Characterization of colloid solutions - diffusion coefficient
Colloids are of interest to a number of industries including paints, food, nanotechnologies, and the environment. It is possible to track thousands of colloid particles rapidly and reliably and deliver statistical descriptors for their motion. The demonstration illustrate the process of calculating the diffusion coefficient for a dense colloidal solution, which is related to the size distribution of particles.

Surface science - adatom mobility
Measuring the motion of adatoms over chemically clean surfaces is very informative of the energy landscape and the electronic states in play. In this demonstration, cobalt atom are seen diffusing over a silver surface. They can gain or loose an electron, which has a dramatic effect on their mobility and is manifested as sudden intensity switches. Contributed by Prof. Harald Brune, EPFL.

Protein trafficking
Increasingly, 4D datasets are required in biological imaging to learn more about the motion of proteins and organelles in relation to cell function. This demonstration illustrates the tracking process on a representative biological data set.

Super-resolution tracking.
Super-resolution tracking is the ability to measure position and motion with accuracy better than would be expected, either from consideration of pixel size or from the diffraction limit. By exploiting a-priori knowledge as encoded in mathematical models, it is possible to achieve astonishing precisions. One can fit Gaussian intensity profiles over spots to find their centre with sub-pixel precision. In some applications, it is possible to reach a precision better than 1/100 of a pixel. In this demonstration we illustrate the methodology on a simulated data of spots moving on sine tracks.

Manual tracking of fluorescent speckles
Manual tracking is sometimes useful, for example in order to establish a particular tracking methodology. In this demonstration, we illustrate the manual tracking process for fluorescent speckles in the lamellipodium of migrating cells.

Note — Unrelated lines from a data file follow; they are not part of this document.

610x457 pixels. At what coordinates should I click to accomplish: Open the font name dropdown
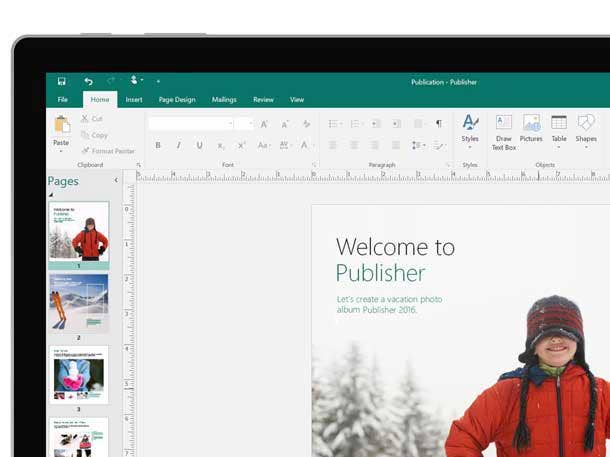coord(228,124)
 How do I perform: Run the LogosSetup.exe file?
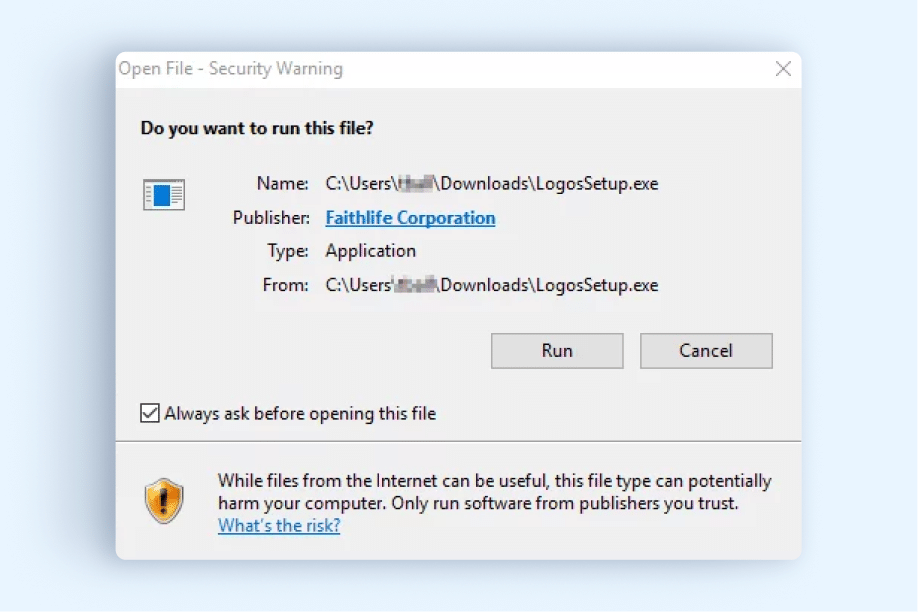point(557,351)
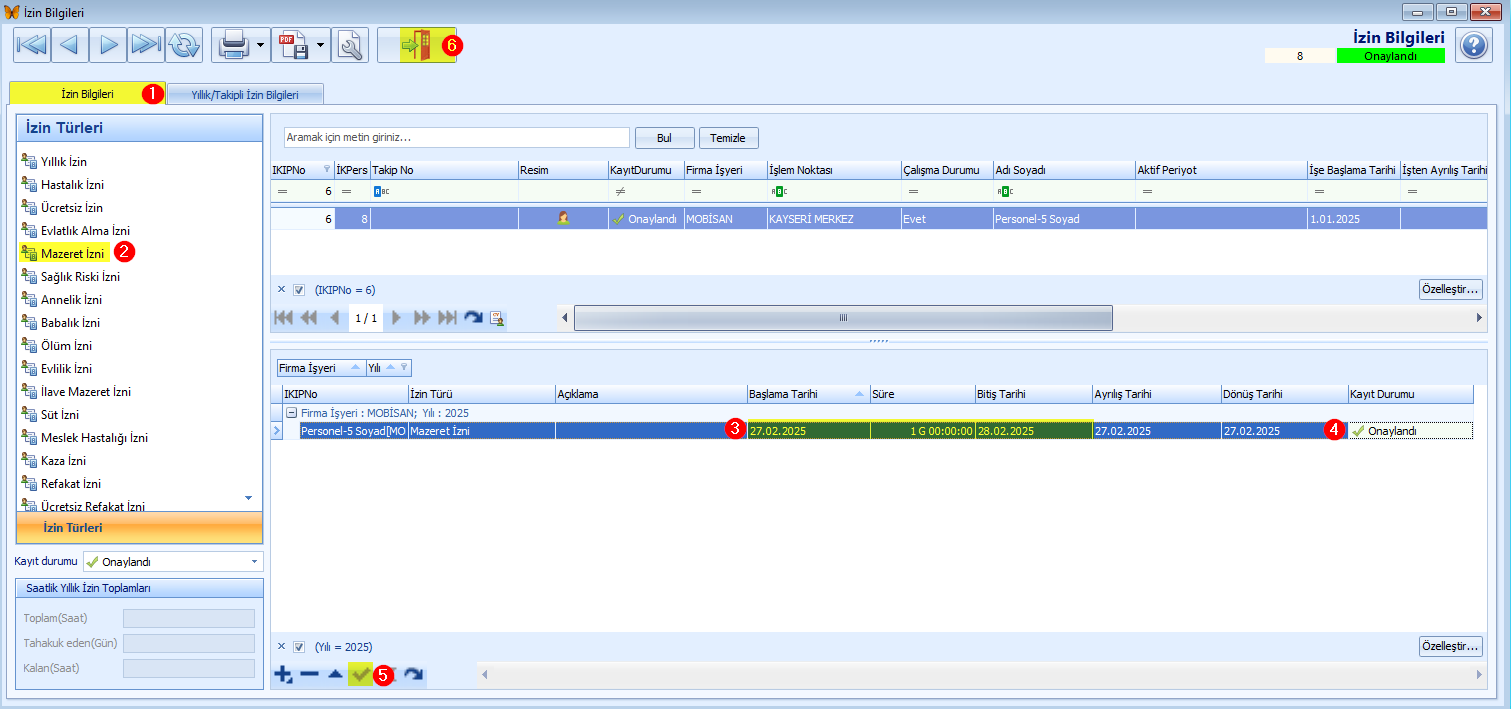Collapse the Firma İşyeri : MOBİSAN group
This screenshot has height=709, width=1511.
(x=291, y=412)
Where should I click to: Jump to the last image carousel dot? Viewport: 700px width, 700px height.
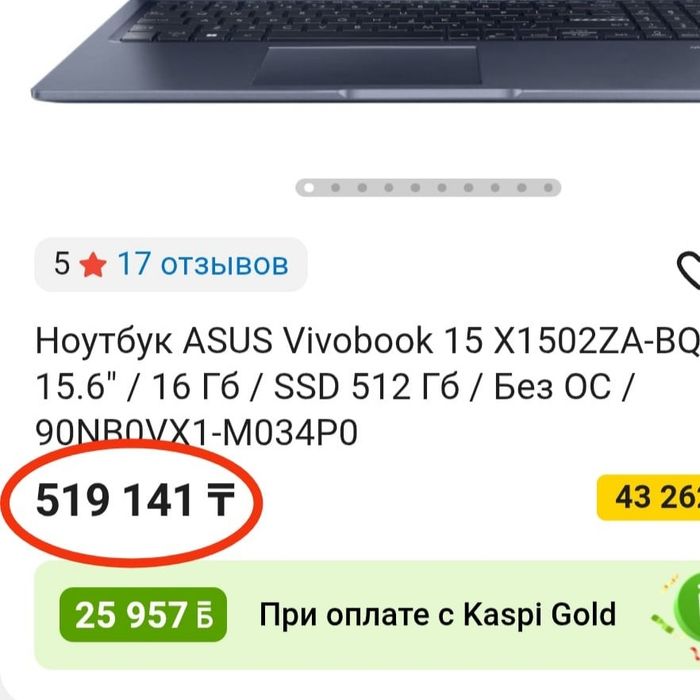tap(548, 188)
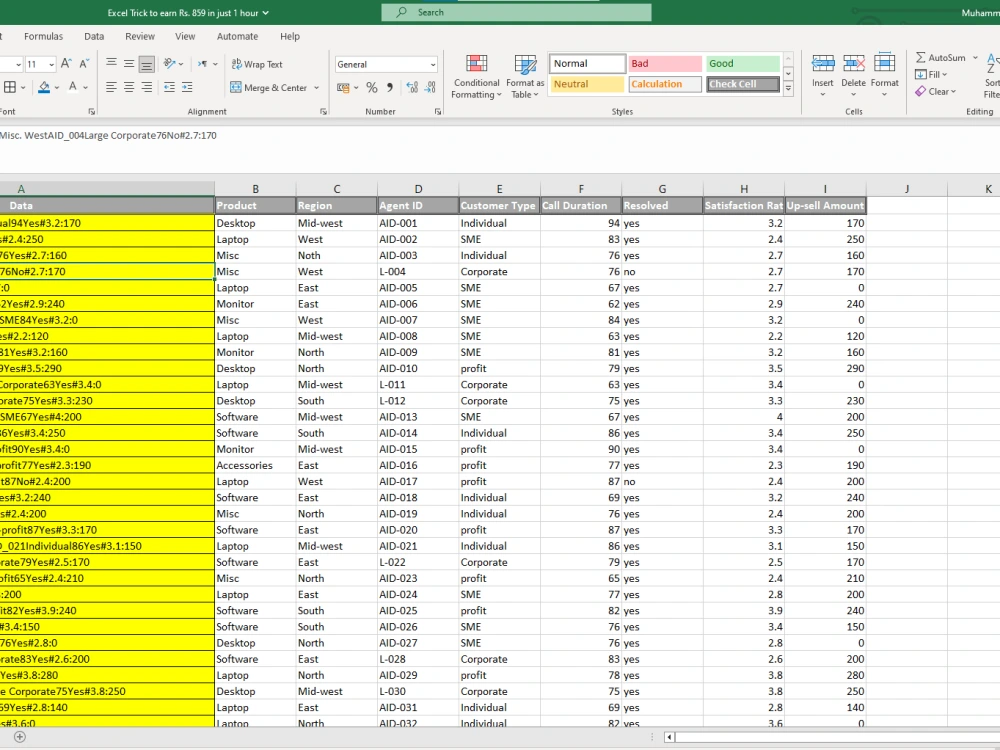Open the Review ribbon tab
The width and height of the screenshot is (1000, 750).
click(x=138, y=36)
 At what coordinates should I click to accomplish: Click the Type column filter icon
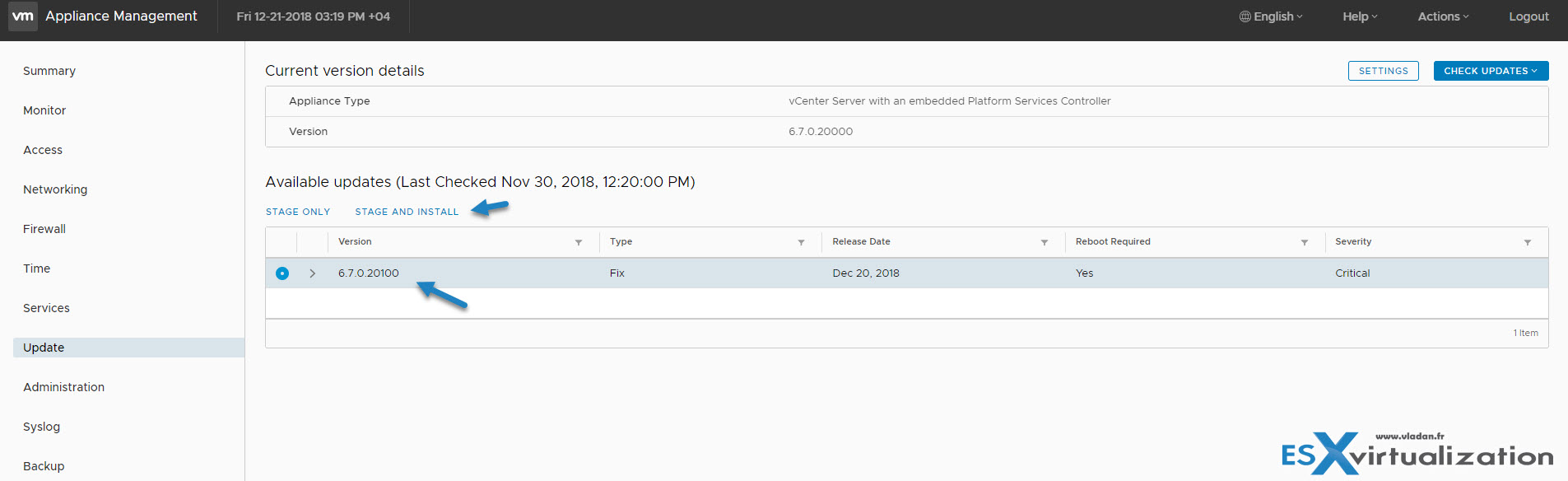coord(801,242)

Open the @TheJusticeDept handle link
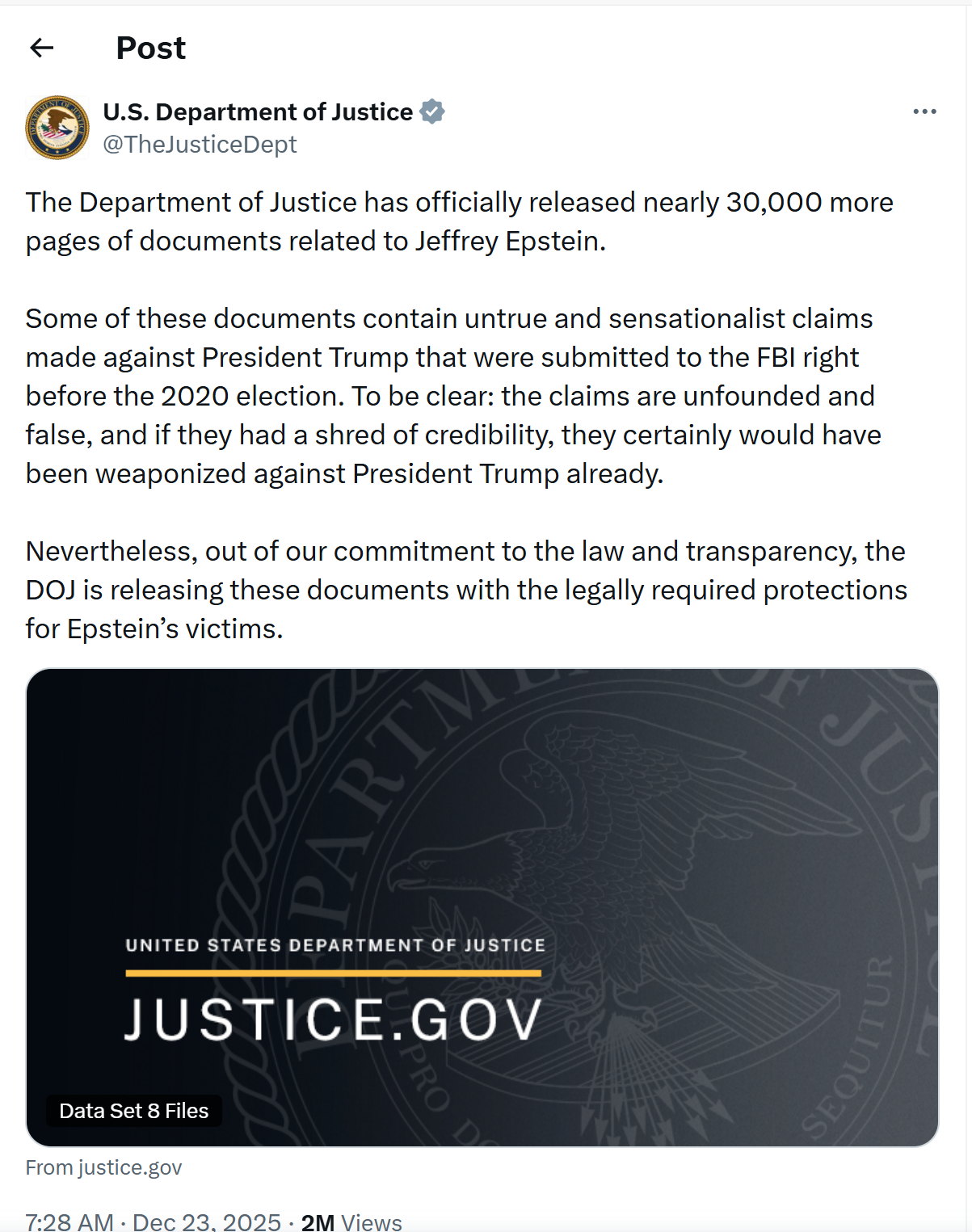click(200, 145)
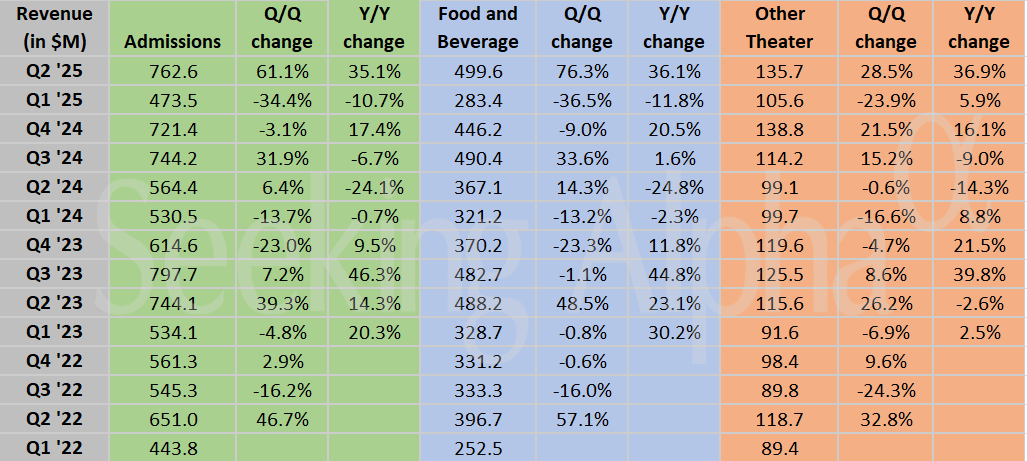Select Admissions value 762.6 for Q2 '25
Viewport: 1027px width, 461px height.
[172, 72]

Resolving motion correspondence for densely moving objects
Tracking a few well defined objects distant from each other is relatively elementary. Unfortunately, this situation occurs rarely in meaningful applications. For example, in biological imaging or in granular flows, scenes tend to be crowded, with significant changes occurring between images. In this demonstration, we show how to deal with a difficult sequence from the litterature, using only pairs of successive images and no a priori information. Contributed by Veenman et al. PAMI, vol. 23, No. 1, Jan. 2001.

Tracking demagnetisation grids for cardiology under Magnetic Resonance Imaging (MRI)
Using complex pulse sequences in magnetic resonance imaging, physicians at the Imperial College London are able to generate transient demagnetization grids, thus providing an opportunity for characterizing heart motions in detail via object tracking as shown in the demonstration. Flow movies in particular are used to reveal the average local direction and speed of motion everywhere in the organ over time. Contributed by Dr Protti A., Dr Arridge M., Dr. Gsell W, Biological Imaging Centre,Clinical Sciences Centre, MRC.

Tracking adenovirus particles using fluorescence microscopy
Virologists are among the most assidious users of dynamic imaging. No other technique can offer a more direct window into how these viruses move into and out of cells. Viruses are extremely small and obtaining a useful signal from them is relatively difficult, not to mention photostability issues that decrease their visibility over time. The demonstration shows how to set image analysis parameters to trace virus particles over a large number of frames. Contributed by Prof. Urs Greber, Uni Zuerich.